This meant that borrowers applying for a loan at 3.8% or 3.9% had to be assessed at an interest rate above 7%. Why? Because the bean-counters at APRA are soul-less bureaucrats and not necessarily in touch with reality.
But now they’ve seen the light and lenders can start assessing their loan applicants at more realistic interest rates.
It also seems likely that the Reserve Bank will slice the official interest rate soon and that will be another big step in easing that third element of the perfect storm.
And, all of sudden, media has turned positive. That, if it lasts, will be a huge factor.

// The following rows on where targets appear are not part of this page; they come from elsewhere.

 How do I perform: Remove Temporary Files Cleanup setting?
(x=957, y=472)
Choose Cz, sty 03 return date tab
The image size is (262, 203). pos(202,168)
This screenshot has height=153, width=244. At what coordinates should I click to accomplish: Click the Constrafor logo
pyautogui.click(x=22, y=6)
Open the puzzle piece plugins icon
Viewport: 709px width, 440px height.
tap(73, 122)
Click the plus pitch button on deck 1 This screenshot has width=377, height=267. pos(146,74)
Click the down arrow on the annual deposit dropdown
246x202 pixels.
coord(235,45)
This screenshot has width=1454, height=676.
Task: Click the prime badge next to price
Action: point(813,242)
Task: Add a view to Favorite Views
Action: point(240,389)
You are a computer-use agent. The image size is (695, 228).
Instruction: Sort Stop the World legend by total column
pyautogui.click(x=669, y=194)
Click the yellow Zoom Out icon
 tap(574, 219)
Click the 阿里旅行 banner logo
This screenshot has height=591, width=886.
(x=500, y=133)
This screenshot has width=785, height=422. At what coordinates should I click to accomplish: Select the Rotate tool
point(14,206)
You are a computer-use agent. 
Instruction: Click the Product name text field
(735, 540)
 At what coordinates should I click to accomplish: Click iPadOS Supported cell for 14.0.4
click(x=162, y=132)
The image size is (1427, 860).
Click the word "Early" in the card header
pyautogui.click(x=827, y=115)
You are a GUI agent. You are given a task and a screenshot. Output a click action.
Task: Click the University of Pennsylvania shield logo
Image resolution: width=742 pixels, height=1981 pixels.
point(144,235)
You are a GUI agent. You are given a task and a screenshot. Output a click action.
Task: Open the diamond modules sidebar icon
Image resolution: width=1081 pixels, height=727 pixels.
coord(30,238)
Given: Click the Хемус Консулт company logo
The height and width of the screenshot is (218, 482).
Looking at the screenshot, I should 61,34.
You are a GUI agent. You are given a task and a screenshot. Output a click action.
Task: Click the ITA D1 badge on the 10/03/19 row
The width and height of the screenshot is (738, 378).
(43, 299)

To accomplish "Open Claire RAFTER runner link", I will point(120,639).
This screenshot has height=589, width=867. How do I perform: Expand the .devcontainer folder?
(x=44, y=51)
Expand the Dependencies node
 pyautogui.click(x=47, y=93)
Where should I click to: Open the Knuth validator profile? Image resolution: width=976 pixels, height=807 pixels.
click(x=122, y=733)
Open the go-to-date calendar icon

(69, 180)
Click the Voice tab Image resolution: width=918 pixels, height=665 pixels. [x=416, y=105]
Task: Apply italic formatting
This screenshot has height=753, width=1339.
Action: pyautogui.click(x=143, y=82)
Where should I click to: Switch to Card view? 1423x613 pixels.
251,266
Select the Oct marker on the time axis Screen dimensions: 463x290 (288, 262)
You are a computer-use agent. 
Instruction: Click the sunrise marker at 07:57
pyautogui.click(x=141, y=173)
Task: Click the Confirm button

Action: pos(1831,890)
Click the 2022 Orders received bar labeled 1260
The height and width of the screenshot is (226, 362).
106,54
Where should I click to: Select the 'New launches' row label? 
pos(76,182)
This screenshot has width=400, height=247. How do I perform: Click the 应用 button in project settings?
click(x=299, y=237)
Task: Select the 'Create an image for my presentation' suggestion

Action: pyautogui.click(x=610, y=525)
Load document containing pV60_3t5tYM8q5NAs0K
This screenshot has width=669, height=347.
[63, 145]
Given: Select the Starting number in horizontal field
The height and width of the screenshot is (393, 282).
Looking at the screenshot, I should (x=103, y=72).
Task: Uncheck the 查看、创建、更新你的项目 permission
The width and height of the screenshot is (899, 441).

Journalists have a tendency to obsess over story lines. For several years they wrote endless acres of words about the Sydney boom and the affordability crisis. Then they found a new obsession, the downturn, and they indulged a feeding frenzy of negative sensation – which, among other mistakes, included extrapolating Sydney’s downturn into a national crisis.
Now, they’ve found a new passion – the post-election upturn. Suddenly markets are set to surge because of the election outcome. The bottom of the market has been reached and we’re heading into recovery.
The important thing for consumers to understand is that nothing in real estate is ever the way media portrays it.
Hotspotting research shows that, even within Sydney, there are growth stories happening. Close to 100 suburbs have median prices higher than a year ago and there is particular resilience being shown in apartments markets – there are 44 Sydney suburbs where the median price is down but the median apartment price is up.
In Melbourne, 57% of suburbs with apartment markets have median unit prices rising, not falling.
The vast majority of suburbs in cities like Brisbane, Adelaide and Canberra have rising prices. Throughout regional Australia, most locations have solid, rising markets . This is particularly so in NSW, Victoria and Tasmania.
Things are never the way the media portrays them. Their motivation is not to inform you – it’s to compel you to click on a link, with that impulse created by a sensationally negative headline.
Nevertheless, they’ve suddenly backflipped and started writing positive articles. And that speaks to the fourth and final element of the perfect storm that existed in real estate in the week leading up to the Federal Election.
How things have changed. And that means that you, the consumers of real estate, are out of excuses. It’s time to get busy again.